**TASK OBJECTIVE:** Which lines below contain "Authentication"? Copy every one of them.

**LISTED ENTRIES:**
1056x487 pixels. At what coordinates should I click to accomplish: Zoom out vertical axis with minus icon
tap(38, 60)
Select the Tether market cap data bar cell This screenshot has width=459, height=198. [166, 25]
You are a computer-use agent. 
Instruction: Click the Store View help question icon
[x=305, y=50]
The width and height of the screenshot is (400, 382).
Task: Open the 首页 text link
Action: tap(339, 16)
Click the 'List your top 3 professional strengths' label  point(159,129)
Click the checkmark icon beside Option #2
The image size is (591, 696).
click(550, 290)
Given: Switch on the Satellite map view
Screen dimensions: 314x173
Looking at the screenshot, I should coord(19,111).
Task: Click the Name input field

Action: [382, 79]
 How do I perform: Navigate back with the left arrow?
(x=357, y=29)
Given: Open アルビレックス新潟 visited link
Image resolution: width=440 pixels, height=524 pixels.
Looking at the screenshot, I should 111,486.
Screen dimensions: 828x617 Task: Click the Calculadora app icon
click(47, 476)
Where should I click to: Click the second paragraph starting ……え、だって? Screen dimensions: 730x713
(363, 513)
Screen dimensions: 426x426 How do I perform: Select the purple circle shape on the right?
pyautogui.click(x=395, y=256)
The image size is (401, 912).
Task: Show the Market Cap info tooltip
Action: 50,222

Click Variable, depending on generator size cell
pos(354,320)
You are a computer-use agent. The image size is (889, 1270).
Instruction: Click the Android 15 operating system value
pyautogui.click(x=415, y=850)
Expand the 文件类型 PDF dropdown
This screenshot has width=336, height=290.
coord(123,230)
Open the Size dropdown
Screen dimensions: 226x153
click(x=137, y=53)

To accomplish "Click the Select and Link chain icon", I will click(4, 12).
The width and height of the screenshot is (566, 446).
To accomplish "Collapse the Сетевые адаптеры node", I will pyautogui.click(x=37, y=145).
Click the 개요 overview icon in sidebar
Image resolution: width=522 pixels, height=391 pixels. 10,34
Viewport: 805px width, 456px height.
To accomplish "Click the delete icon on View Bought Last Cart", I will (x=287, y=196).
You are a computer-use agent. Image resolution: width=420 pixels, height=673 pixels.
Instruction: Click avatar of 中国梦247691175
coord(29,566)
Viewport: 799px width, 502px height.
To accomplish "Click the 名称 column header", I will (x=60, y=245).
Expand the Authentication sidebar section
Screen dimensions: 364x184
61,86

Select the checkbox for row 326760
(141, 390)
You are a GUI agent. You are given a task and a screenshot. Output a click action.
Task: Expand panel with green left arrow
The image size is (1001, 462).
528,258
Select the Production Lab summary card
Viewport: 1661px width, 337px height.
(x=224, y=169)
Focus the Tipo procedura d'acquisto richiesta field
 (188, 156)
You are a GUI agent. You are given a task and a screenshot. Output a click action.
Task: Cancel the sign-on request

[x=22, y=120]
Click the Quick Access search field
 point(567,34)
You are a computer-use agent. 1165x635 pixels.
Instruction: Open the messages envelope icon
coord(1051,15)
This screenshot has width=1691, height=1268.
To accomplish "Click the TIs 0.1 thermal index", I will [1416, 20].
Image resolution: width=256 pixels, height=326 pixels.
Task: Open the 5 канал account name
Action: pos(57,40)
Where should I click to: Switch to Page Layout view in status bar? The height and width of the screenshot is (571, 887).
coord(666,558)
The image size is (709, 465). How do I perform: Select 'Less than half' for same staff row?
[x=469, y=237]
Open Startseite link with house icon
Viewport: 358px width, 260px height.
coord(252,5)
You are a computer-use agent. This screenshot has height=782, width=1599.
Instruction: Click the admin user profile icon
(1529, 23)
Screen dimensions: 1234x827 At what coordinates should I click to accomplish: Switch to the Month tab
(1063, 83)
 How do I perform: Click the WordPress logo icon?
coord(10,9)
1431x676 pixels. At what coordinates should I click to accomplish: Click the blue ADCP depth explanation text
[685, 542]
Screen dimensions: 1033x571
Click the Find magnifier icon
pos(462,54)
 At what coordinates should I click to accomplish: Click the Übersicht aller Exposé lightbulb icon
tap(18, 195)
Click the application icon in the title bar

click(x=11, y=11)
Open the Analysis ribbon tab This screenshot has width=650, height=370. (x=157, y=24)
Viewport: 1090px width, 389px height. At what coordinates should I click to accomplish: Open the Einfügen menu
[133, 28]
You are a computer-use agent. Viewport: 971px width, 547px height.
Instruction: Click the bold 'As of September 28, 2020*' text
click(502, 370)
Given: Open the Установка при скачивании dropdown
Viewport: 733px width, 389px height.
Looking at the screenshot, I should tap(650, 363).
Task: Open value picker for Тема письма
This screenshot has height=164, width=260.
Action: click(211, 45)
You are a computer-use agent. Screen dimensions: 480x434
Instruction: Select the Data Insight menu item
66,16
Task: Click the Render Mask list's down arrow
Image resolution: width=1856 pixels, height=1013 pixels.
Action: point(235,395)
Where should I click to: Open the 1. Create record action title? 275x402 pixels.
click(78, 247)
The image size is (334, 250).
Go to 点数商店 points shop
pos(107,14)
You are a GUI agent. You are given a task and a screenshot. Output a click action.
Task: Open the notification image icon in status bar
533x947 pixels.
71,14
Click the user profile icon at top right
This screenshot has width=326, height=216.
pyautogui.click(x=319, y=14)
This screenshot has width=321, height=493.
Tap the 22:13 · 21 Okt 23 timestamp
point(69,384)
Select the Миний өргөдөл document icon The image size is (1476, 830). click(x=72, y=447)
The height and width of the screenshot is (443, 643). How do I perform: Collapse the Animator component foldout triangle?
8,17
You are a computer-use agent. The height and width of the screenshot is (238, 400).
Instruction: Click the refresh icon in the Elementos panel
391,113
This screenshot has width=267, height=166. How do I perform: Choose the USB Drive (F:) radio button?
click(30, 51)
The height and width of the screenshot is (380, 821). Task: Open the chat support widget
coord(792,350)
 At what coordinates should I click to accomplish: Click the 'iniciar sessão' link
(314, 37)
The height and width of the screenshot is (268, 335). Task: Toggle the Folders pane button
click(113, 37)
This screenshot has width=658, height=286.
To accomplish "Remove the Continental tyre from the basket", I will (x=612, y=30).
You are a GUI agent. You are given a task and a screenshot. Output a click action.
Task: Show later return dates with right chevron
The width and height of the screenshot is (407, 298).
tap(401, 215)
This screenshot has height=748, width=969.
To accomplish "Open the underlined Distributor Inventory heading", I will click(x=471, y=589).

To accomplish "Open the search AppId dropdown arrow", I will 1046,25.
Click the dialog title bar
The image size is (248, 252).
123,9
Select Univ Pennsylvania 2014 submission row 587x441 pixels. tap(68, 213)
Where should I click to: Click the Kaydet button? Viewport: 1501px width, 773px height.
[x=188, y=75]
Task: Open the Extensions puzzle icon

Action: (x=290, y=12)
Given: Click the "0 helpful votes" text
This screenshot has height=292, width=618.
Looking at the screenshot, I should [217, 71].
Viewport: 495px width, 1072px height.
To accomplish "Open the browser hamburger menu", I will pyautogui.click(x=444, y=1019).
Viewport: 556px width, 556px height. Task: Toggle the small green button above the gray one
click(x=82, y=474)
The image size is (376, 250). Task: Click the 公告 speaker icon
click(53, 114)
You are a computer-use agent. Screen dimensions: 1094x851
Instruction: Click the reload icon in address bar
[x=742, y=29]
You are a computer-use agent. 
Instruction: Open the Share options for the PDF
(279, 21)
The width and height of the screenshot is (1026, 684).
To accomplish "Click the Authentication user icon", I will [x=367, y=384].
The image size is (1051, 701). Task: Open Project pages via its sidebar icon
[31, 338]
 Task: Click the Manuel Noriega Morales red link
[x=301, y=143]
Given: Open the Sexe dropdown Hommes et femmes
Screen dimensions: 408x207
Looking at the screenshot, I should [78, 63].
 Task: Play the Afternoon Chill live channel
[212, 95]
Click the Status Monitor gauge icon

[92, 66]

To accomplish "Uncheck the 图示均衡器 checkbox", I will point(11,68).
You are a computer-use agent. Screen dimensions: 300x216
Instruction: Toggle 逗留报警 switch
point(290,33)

**EXPECTED ANSWER:**
Expand the Authentication sidebar section
To accomplish "Click the Authentication user icon", I will [x=367, y=384].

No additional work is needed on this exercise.